ReaMIL: Reasoning- and Evidence-Aware Multiple Instance Learning for Whole-Slide Histopathology
Pith reviewed 2026-05-16 13:38 UTC · model grok-4.3
The pith
ReaMIL adds a selection head to MIL models so that only a small number of tiles suffice for accurate whole-slide cancer subtyping while keeping baseline AUC.
A machine-rendered reading of the paper's core claim, the machinery that carries it, and where it could break.
Core claim
ReaMIL trains a soft selection head on top of a MIL backbone with a budgeted-sufficiency hinge loss that enforces the true-class probability to be at least τ when only the selected tiles are used, subject to a sparsity budget on the number of tiles; this produces small, spatially compact evidence sets that preserve baseline AUC and yield slide-level overlays without additional supervision.
What carries the argument
Budgeted-sufficiency hinge loss with a sparsity constraint on the number of selected tiles, which enforces class-probability sufficiency while promoting compactness and spatial coherence.
If this is right
- Matches or slightly improves AUC across TCGA-NSCLC, TCGA-BRCA, and PANDA while returning mean minimal sufficient K of about 8 tiles at τ = 0.90 on NSCLC.
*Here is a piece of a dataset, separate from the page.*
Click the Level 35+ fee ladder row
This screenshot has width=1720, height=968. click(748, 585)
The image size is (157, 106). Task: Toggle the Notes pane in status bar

- Produces quantitative diagnostics (MSK, AUKC, contiguity) that measure how quickly class rises with added tiles.
- Yields slide-level overlays of the selected tiles without requiring extra labels.
- Integrates directly into existing MIL training pipelines with no change to the backbone architecture.
Where Pith is reading between the lines
- The same selection mechanism could be applied to other large-image domains where only a few patches carry the decisive signal.
- Compact evidence sets may lower the cost of human review in clinical workflows by directing attention to a handful of regions.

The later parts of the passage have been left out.